Illegal logging in Indonesian Borneo
Illegal logging in Indonesian Borneo.


Indonesia’s Anti-Mafia Law Task Force asked authorities Tuesday to reopen an investigation into illegal logging that may have cost the Indonesian state $115 billion.



The investigation, which looked into logging by 14 pulp and paper companies in off-limits areas in the Riau province, was abruptly terminated in late 2008 after political pressure and the transfer of the lead investigator to a new post, according to an in-depth exposé published last month in the Jakarta Globe. As a result, the allegations against pulp and paper companies, which are associated with Asia Pulp & Paper and Riau Andalan Pulp and Paper, a subsidiary of Asia Pacific Resources International Holdings (APRIL), “never had a chance to be proven in court.”

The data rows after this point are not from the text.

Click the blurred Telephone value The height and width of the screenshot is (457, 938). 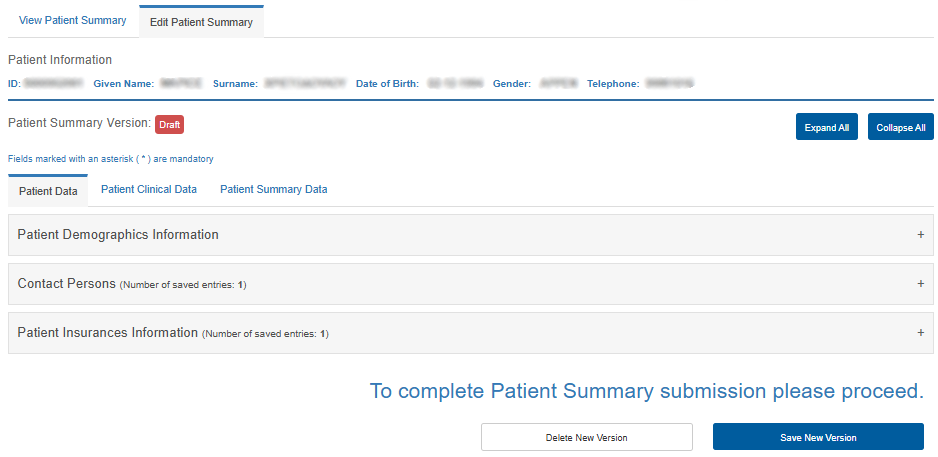670,84
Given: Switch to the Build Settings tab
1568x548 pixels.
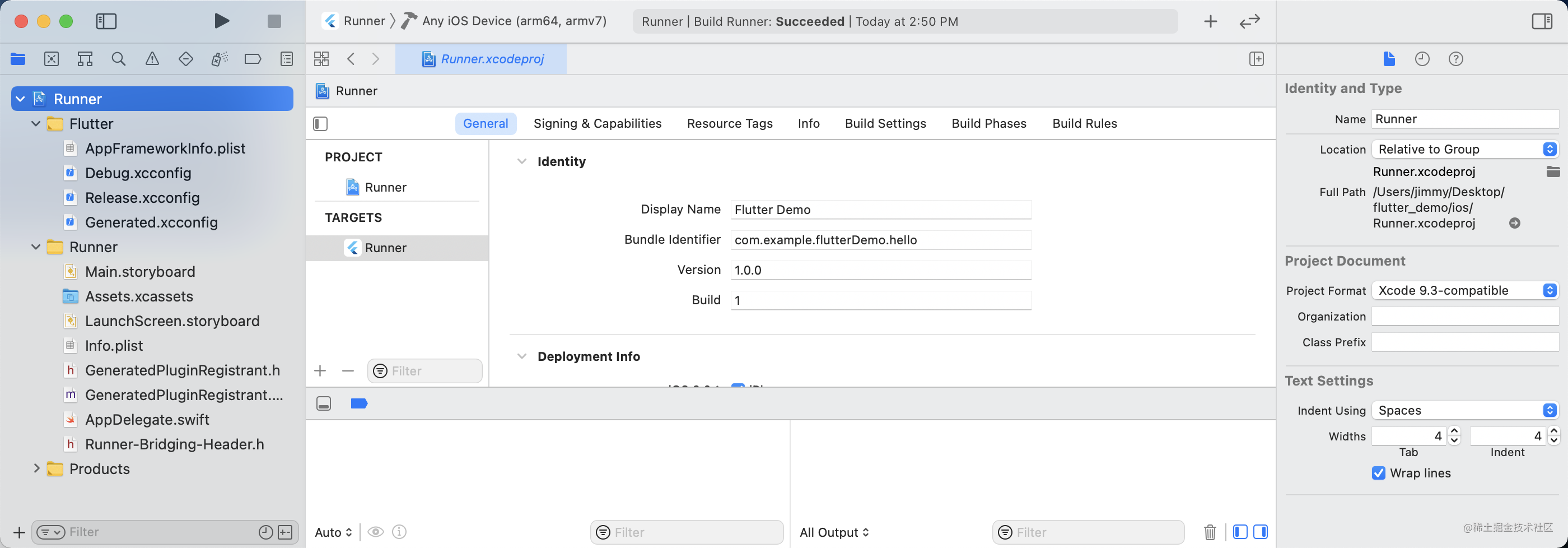Looking at the screenshot, I should pos(885,124).
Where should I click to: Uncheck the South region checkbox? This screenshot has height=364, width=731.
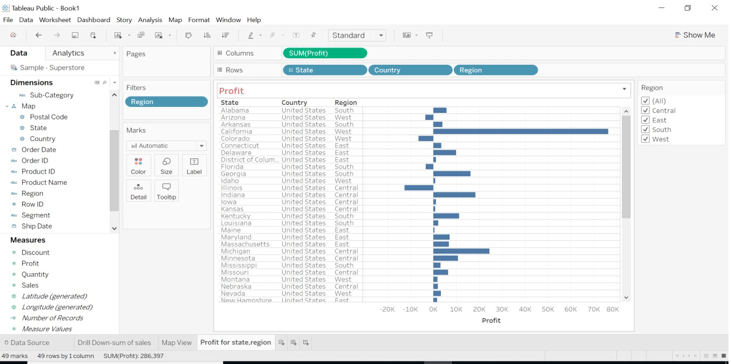point(645,130)
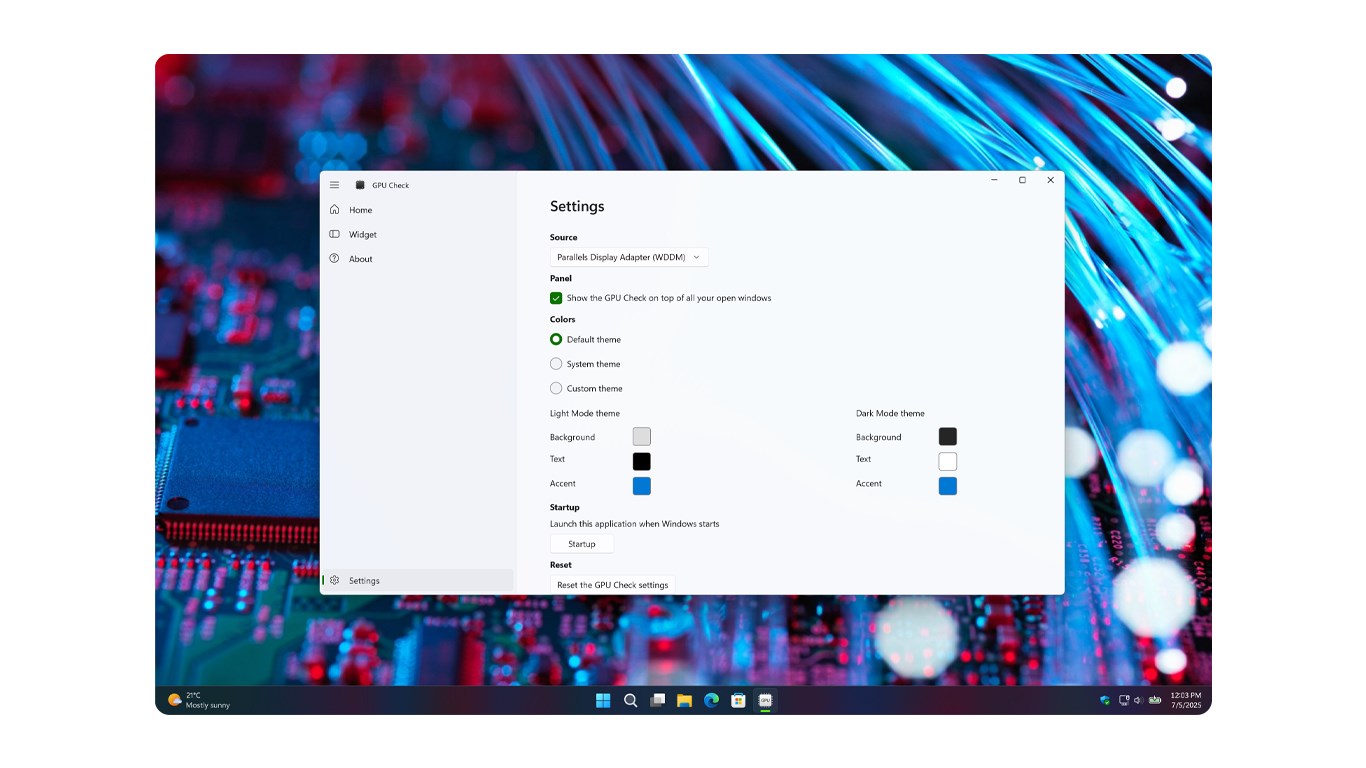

But now the Anti-Mafia Law Task Force, a unit of the Corruption Eradication Commission (KPK), wants to reopen the case, citing “many irregularities” and conflicts of interest between ministry of officials involved in the original investigation. The Task Force estimates the value of illegally logged timber at $8.6 billion and the total state losses due to “environmental destruction” at $234 billion.



The announcement came the same day Asia Pulp & Paper issued a statement asserting it “[follows] the legal guidelines of the Government of Indonesia.”